Intel is struggling to catch up with rivals like the Taiwan Semiconductor Manufacturing Company with lower margins. In fact, its CEO, Pat Gelsinger, assured that they would undertake investment reductions estimated at tens of billions of dollars in new equipment and facilities. Macroeconomic conditions have been deteriorating and Intel’s available capital has been shrinking, even below its limits.

Gelsinger now expects the net capex intensity and that amount invested to generate income to be profitable, although around 30%. Very low figures if we compare them with his previous expectation of 35%.

The causes

Intel has ratified its expectations for the first quarter of 2023 where it intends to reach some revenue between $10.5 and $11.5 billionwith a gross margin of 34.1%. Earnings per share of $0.80 is also expected.

Along these lines, the corporate credit manager, Monika Erickson, argues that Intel’s dividend cut stems from problems in its business model, such as the loss of its market share compared to its main competitors. Nonetheless, its shares only fell around 1%after at the beginning of the year they rose in a 3%.

All this is the consequence of a series several negative quarters for the companywhere the market share compared to rivals of the size of Advanced Micro devices, being forced to assume higher costs to build new chip manufacturing facilities.

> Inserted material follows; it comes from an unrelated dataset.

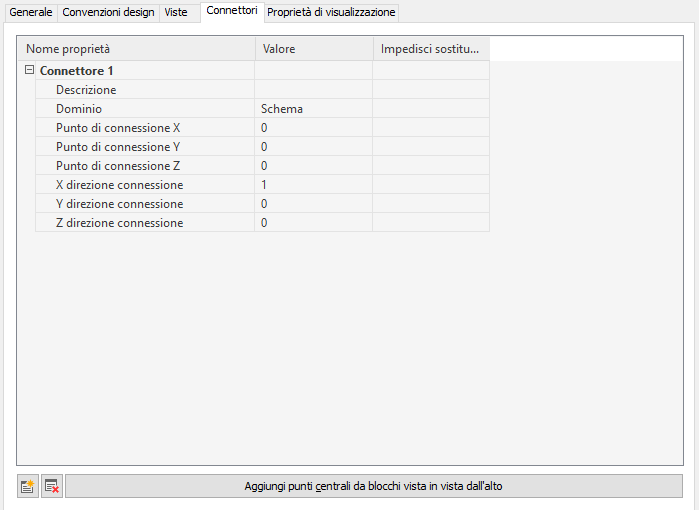Go to the Viste tab
This screenshot has width=699, height=510.
click(176, 12)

This is in addition to the decline in the sale of computers after the pandemic.

short term goals

The fact that you are committed to improved financial flexibility will be part of your IDM 2.0 strategy to maintain momentum while rebuilding their technological strength, optimize their cost structure and show at all times a full transparency to those who bet on it.

Intel intends to generate $3 billion in cost savings (2,814 million euros) in 2023 until reaching an annual savings goal of between 8,000 and 10,000 million dollars (between 7,503 and 9,379 million euros) for 2025. In this sense, workforce adjustment measures are included. According to David Zinsnerthe company’s chief financial officer, his goal is affordable.

Zinsner himself argues that short-term cash and capital outlays will continue to be undertaken prudently, laying the foundations of operating leverage and a free cash flow growth when we manage to get out of this period of large investments.